_Assignment:_ The entries below should appear again in your reply, word for word.

_Provided records:_

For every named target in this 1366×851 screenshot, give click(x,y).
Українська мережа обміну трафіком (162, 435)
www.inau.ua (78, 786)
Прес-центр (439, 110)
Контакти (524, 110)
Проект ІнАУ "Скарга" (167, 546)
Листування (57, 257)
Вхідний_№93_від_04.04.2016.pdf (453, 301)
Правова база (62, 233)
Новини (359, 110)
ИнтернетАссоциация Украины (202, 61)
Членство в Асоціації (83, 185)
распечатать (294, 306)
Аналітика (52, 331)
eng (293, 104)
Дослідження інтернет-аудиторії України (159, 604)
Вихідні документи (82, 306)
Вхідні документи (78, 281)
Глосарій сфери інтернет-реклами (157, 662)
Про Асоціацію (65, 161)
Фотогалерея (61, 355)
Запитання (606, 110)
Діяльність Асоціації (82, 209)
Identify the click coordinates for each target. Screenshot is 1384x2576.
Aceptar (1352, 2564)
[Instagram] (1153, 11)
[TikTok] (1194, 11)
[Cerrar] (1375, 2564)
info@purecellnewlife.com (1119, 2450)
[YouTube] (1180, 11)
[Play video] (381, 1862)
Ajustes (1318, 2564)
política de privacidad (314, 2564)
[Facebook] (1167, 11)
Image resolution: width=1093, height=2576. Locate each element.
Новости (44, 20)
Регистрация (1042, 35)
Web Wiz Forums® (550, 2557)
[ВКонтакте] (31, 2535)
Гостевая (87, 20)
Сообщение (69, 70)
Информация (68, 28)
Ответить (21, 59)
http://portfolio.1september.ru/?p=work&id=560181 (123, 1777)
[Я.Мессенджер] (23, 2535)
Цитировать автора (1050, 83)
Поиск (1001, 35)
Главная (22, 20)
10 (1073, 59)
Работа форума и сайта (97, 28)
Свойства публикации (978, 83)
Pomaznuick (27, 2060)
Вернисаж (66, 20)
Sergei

_Response:_
For every named target in this 1366×851 screenshot, give click(x,y).
Українська мережа обміну трафіком (162, 435)
www.inau.ua (78, 786)
Прес-центр (439, 110)
Контакти (524, 110)
Проект ІнАУ "Скарга" (167, 546)
Листування (57, 257)
Вхідний_№93_від_04.04.2016.pdf (453, 301)
Правова база (62, 233)
Новини (359, 110)
ИнтернетАссоциация Украины (202, 61)
Членство в Асоціації (83, 185)
распечатать (294, 306)
Аналітика (52, 331)
eng (293, 104)
Дослідження інтернет-аудиторії України (159, 604)
Вихідні документи (82, 306)
Вхідні документи (78, 281)
Глосарій сфери інтернет-реклами (157, 662)
Про Асоціацію (65, 161)
Фотогалерея (61, 355)
Запитання (606, 110)
Діяльність Асоціації (82, 209)
Identify the click coordinates for each target. Screenshot is 1384x2576.
Aceptar (1352, 2564)
[Instagram] (1153, 11)
[TikTok] (1194, 11)
[Cerrar] (1375, 2564)
info@purecellnewlife.com (1119, 2450)
[YouTube] (1180, 11)
[Play video] (381, 1862)
Ajustes (1318, 2564)
política de privacidad (314, 2564)
[Facebook] (1167, 11)
Image resolution: width=1093, height=2576. Locate each element.
Новости (44, 20)
Регистрация (1042, 35)
Web Wiz Forums® (550, 2557)
[ВКонтакте] (31, 2535)
Гостевая (87, 20)
Сообщение (69, 70)
Информация (68, 28)
Ответить (21, 59)
http://portfolio.1september.ru/?p=work&id=560181 (123, 1777)
[Я.Мессенджер] (23, 2535)
Цитировать автора (1050, 83)
Поиск (1001, 35)
Главная (22, 20)
10 (1073, 59)
Работа форума и сайта (97, 28)
Свойства публикации (978, 83)
Pomaznuick (27, 2060)
Вернисаж (66, 20)
Sergei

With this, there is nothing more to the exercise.